As the consultation on the White Paper Liberating the NHS draws to a close, health secretary Andrew Lansley appears unflinching in his belief that GPs will embrace his commissioning plans.
Speaking to GP at the DoH's Whitehall headquarters, the health secretary is relaxed but at times defensive.
Mr Lansley explains clearly why he believes GP-led commissioning will out-perform the PCT-led model. GPs make the decisions that affect spending, and are therefore better placed to control budgets than PCTs. Exactly how this will work in practice can seem a little hazy, perhaps in part because of Mr Lansley's insistence that how services are shaped must be decided locally.
Professional concerns
But so confident is he that GP commissioners will do better than PCTs, he has a tendency to bat away some of the profession's biggest concerns.
Asked how he will deal with failing consortia, he says: 'That's a bit negative isn't it? You're GP newspaper and you think GPs are going to fail?'
When pushed, the health secretary says he will allow consortia to manage themselves to a degree, with performance management from the NHS Commissioning Board as 'light touch' as possible.
He admits that 'where there are clear risks you may have more intensive forms of monitoring', but adds that details of the NHS Commissioning Board's powers to intervene will be set out later this year.
Mr Lansley accepts the reshaped NHS won't be perfect. 'There will be failure. One of the responsibilities of the consortia will be to manage the responsibilities of their constituent practices and if necessary, step in,' he says.
Where a whole consortium is failing, the NHS Commissioning Board will either 'take over commissioning in the area, reappoint interim management or will instruct a neighbouring consortium to take over'.
He also seeks to reassure those who fear private sector takeovers where GPs fail. He is clear that, as statutory bodies, consortia must have an accountable officer from the 'general practice community' - and responsibility for services will remain with local GPs.

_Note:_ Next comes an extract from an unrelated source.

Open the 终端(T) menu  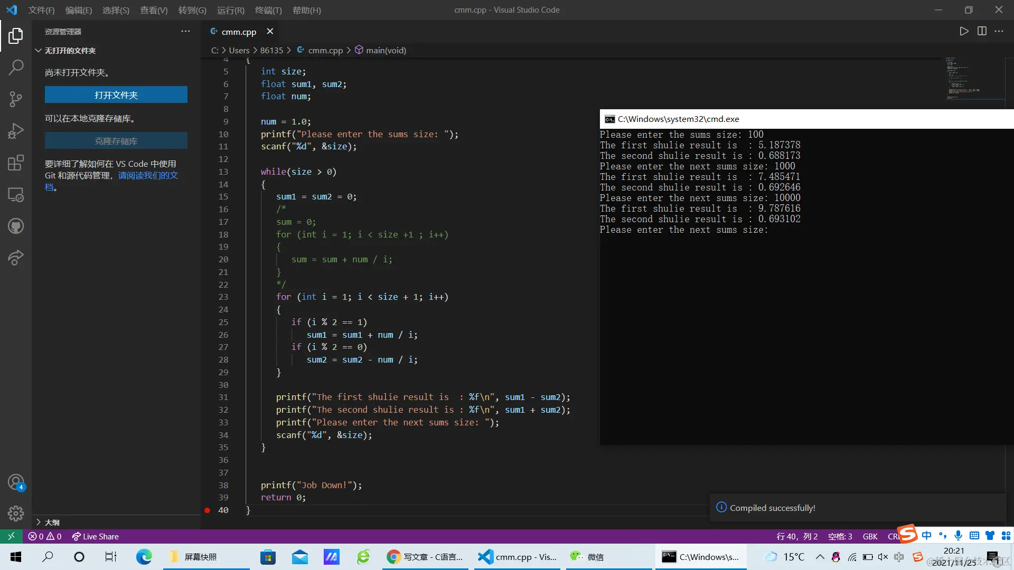268,10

'It is important GPs have access to commissioning support (from third parties) but the idea is not to supplant their responsibility,' he says. 'The practices themselves should constitute the consortia and from among themselves identify who is the accountable officer.'
The health secretary trusts GPs. More so than the previous government, which became obsessed with telling GPs how to do their job, he says. He promises greater freedom from DoH or PCT 'interference' not only in commissioning, but in GPs' core contracts.
'The government stepping in and saying you have to be open in the morning and the evening while it doesn't say you can shut for lunch or for training... this is madness,' he says of the extended hours deal.
'If we structure the QOF genuinely on quality and outcomes we should spend far less time interfering.'
'Clarity and simplicity'
Mr Lansley wants to head towards a single GP contract, for 'clarity and simplicity'. In response to concerns that the NHS Commissioning Board will struggle to operate more than 8,000 primary care contracts, he says it will 'not behave like PCTs did'.
The board will disregard 'a lot of the thinking in the way PCTs have managed primary care contracts'. He added: 'We expect greater freedom for GPs.'
Although GPs will welcome talk of greater freedom, they are worried about having to ration NHS services as commissioners. But Mr Lansley makes no apology for putting the profession in this position. 'I don't think GPs think the best solution for the care of their patients is for other people to be responsible for them,' he says.
'Ninety-one per cent of people trust their GP. That is the best basis to make those decisions - and yes, that means tough decisions.'
But won't the 'postcode lottery' of treatments worsen as GPs are handed the rationing decisions that were previously made by NICE?
'People will set different priorities because they will have different patients - but what we will escape from is what patients most resent - when the GP says 'this is the treatment that should be provided' and someone with no clinical knowledge in the PCT says "No, you can't do that".'
The challenging timetable for reform has been set for a reason, Mr Lansley says.
'We seem at the moment to have areas that want to start straight away. Others want to wait and see and want answers to all the questions before they put their foot in the water. For that group, no timetable would give sufficient time - so we have to maintain a fast pace.'
For all Mr Lansley's confidence, his final remarks are telling: 'I do hope there will be enough places where it is working across the country to give confidence to others.'
With GPs' enthusiasm for the policy in the balance, Labour and the unions lining up to block it and parliamentary scrutiny to come, the health secretary still has plenty of hoping to do.